• [Extract]
********
Edward Tucker Seay (October 15, 1868 - August 19, 1941) was an American lawyer and a politician. He served as the speaker of the Tennessee Senate from 1903 to 1905. He represented the Louisville and Nashville Railroad, and he was the acting dean of the Vanderbilt University Law School from 1929 to 1930.

==Early life==
Edward Tucker Seay was born October 15, 1868, in Hartsville, Tennessee. His father, George Seay, was the chancellor of the district court of Sumner County, and Seay grew up in Gallatin. He graduated from Vanderbilt University, where he earned a bachelor of laws in 1891.

==Career==
Seay began practising the law with Dismukes and Seay in Gallatin in 1891. He later joined Seay, Stockwell and Edwards. In 1907, he co-founded Keeble and Seay with John Bell Keeble. It later became Keeble, Seay, Stockwell and Keeble. He was also a "special judge" on the Tennessee Supreme Court and the Tennessee Court of Appeals. He represented the Louisville and Nashville Railroad throughout his career. He was also involved the Scopes Trial.
********
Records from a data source

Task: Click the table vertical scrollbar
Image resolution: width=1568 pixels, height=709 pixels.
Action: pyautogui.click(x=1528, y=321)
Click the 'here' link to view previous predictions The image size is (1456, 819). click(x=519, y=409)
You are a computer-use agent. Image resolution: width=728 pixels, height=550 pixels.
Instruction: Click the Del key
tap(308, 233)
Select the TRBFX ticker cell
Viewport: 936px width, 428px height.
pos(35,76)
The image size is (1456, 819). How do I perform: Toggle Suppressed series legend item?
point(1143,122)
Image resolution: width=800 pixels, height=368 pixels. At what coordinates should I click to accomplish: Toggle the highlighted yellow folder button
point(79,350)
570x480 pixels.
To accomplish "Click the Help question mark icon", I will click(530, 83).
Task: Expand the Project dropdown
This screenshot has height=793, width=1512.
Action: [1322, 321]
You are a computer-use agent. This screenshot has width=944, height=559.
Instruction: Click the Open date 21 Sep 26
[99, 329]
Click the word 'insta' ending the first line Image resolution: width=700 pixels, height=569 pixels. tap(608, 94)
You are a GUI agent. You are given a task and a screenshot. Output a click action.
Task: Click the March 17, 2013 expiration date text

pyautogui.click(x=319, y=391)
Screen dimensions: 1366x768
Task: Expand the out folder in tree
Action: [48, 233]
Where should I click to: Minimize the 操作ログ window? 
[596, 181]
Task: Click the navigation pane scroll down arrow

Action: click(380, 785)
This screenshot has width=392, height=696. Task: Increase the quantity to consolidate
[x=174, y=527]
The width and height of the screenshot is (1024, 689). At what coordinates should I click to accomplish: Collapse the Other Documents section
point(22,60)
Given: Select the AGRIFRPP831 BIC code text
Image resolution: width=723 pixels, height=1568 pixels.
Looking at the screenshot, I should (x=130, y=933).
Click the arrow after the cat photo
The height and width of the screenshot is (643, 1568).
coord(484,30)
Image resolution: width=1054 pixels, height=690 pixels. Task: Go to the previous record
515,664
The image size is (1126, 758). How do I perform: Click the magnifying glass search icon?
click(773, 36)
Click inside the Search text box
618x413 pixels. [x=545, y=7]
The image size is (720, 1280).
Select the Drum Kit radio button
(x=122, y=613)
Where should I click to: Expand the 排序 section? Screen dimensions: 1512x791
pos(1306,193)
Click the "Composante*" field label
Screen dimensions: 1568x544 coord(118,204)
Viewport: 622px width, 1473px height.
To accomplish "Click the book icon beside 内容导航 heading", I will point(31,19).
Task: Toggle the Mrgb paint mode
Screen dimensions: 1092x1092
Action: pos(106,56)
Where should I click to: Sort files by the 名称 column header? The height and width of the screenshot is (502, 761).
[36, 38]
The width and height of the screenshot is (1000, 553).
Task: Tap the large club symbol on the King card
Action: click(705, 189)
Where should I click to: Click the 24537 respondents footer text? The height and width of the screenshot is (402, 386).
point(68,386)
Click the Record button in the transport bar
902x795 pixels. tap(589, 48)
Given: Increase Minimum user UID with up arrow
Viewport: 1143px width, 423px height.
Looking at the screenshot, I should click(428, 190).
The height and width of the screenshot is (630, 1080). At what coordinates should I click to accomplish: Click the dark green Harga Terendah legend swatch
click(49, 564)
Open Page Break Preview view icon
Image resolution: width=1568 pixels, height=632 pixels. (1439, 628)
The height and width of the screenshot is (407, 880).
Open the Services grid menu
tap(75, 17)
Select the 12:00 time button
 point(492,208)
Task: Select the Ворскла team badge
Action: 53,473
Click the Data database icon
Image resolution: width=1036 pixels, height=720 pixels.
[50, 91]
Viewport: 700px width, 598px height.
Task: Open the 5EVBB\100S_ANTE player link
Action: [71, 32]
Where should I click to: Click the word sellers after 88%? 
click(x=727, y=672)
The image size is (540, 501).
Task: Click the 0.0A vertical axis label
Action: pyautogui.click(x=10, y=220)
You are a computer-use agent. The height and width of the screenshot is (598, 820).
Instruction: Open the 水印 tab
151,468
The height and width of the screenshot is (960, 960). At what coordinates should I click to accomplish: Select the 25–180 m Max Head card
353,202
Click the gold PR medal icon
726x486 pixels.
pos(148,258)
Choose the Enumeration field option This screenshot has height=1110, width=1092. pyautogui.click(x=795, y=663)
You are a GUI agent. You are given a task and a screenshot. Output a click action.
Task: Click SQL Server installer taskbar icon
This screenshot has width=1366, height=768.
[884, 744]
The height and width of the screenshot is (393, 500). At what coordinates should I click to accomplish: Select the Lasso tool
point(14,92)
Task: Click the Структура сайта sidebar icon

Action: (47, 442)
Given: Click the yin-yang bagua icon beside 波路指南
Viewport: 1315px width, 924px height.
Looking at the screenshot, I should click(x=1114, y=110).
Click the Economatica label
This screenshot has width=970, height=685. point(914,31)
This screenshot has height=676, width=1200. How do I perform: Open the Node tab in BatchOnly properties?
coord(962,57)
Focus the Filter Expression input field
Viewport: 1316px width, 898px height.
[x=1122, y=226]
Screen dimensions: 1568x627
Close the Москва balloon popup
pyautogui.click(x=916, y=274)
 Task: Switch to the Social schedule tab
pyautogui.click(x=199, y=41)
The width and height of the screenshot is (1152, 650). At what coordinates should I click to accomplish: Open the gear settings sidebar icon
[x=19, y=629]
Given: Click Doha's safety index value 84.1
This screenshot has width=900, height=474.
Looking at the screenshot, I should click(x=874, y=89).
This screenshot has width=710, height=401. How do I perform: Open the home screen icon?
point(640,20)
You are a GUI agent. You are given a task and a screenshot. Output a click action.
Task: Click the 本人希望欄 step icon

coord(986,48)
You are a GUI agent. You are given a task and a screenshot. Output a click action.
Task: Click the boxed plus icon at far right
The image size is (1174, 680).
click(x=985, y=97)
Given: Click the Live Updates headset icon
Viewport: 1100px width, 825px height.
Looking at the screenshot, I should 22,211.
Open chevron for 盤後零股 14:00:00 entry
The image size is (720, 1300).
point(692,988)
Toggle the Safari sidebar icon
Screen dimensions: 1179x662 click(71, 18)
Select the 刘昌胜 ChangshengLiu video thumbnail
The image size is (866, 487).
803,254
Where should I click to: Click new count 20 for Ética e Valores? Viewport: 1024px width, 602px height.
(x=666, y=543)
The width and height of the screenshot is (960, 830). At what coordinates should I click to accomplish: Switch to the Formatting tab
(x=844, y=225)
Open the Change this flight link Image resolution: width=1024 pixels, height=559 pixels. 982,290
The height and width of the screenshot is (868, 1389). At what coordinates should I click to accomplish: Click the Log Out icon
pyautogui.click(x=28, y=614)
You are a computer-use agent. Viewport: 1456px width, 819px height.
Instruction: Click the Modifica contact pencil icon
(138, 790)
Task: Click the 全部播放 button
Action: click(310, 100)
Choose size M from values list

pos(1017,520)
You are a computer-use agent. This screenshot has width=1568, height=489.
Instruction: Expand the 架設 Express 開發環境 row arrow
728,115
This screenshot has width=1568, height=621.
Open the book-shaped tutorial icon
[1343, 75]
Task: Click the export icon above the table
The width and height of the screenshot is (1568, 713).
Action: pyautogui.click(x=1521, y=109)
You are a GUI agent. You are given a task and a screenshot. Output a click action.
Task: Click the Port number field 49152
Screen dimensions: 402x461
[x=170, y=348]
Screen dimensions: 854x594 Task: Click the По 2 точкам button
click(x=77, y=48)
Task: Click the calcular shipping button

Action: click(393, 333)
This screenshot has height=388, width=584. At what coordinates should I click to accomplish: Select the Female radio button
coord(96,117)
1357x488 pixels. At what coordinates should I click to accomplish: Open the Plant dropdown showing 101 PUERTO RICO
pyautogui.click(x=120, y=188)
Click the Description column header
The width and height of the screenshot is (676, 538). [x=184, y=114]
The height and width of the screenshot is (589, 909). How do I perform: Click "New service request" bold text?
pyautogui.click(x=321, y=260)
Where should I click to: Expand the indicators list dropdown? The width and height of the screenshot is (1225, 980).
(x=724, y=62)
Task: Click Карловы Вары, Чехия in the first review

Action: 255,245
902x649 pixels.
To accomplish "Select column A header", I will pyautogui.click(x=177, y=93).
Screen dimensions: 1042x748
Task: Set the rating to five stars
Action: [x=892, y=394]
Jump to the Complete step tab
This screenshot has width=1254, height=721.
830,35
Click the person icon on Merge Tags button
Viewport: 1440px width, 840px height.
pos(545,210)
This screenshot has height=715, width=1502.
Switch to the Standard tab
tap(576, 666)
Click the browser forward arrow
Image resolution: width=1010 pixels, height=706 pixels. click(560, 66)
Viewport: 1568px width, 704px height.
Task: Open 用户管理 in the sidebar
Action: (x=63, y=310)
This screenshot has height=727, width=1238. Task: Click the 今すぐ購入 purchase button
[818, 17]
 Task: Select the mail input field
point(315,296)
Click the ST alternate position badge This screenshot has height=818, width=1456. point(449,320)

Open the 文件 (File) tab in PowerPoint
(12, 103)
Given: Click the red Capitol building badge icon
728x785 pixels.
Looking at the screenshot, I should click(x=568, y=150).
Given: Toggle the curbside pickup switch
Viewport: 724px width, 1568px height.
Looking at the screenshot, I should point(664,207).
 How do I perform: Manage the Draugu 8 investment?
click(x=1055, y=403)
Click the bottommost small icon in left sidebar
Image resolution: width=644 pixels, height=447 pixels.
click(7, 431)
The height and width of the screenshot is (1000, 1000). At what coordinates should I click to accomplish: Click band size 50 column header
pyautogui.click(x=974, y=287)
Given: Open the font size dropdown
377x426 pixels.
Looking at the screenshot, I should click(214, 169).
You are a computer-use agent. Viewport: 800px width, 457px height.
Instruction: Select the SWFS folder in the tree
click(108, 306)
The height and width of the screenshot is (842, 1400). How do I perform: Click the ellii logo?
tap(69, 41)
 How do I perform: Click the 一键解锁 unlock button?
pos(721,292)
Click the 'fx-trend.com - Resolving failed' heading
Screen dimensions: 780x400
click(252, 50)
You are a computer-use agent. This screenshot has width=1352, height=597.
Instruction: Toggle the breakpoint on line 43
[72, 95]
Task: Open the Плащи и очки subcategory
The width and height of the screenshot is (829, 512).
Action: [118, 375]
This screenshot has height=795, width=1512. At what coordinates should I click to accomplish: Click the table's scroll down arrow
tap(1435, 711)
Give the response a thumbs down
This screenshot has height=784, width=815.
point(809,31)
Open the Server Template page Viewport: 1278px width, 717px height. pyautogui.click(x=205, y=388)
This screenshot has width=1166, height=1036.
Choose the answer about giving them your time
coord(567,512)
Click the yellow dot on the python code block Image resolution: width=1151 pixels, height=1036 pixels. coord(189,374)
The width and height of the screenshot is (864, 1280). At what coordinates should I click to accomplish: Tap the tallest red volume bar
********
• [Task set]
A – Recast the paragraph of the Edward Tucker Seay biography that begins "Seay began practising the law" as a bulleted list, keeping its main facts.
B – Name every law firm mentioned in the Edward Tucker Seay biography.
C – Carry the Edward Tucker Seay biography forward from its last sentence.
The listing is separate material and has no connection to the Edward Tucker Seay biography.

• [Your written answers]
A –
- Began practicing law with Dismukes and Seay in Gallatin in 1891
- Later joined Seay, Stockwell and Edwards
- Co-founded Keeble and Seay with John Bell Keeble in 1907; the firm later became Keeble, Seay, Stockwell and Keeble
- Served as a "special judge" on the Tennessee Supreme Court and the Tennessee Court of Appeals
- Represented the Louisville and Nashville Railroad throughout his career
- Was involved in the Scopes Trial

B –
- Dismukes and Seay
- Seay, Stockwell and Edwards
- Keeble and Seay
- Keeble, Seay, Stockwell and Keeble

C –
Seay was elected to represent Sumner, Macon and Trousdale Counties in the Tennessee Senate as a Democrat in 1898, serving from 1899 to 1905. He served as its speaker from 1903 to 1905.

Seay began teaching at the Vanderbilt University Law School in 1907. Shortly after John Bell Keeble's death in 1929, he became the acting dean, and he was succeeded by Earl C. Arnold in 1930. He was elected to Vanderbilt University's board of trust in 1937, and also served on the board of Fisk University.

==Personal life and death==
Seay was married to Polly Barr, and had two daughters. He resided at 3702 Richland Avenue in Nashville. He was a member of the Vine Street Christian Church and the First Presbyterian Church. He was also a "32nd Degree Mason, a Shriner and a Knight of Pythias."

Seay died of a heart attack on August 19, 1941. He was buried in Gallatin, Tennessee.